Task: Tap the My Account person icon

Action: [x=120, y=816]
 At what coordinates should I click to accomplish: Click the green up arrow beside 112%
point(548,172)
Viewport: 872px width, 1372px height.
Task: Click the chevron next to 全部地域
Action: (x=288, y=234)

========================================================================

## What you need to do
Please type the entries above out again exactly.

## Answer for the task
Task: Tap the My Account person icon

Action: [x=120, y=816]
 At what coordinates should I click to accomplish: Click the green up arrow beside 112%
point(548,172)
Viewport: 872px width, 1372px height.
Task: Click the chevron next to 全部地域
Action: (x=288, y=234)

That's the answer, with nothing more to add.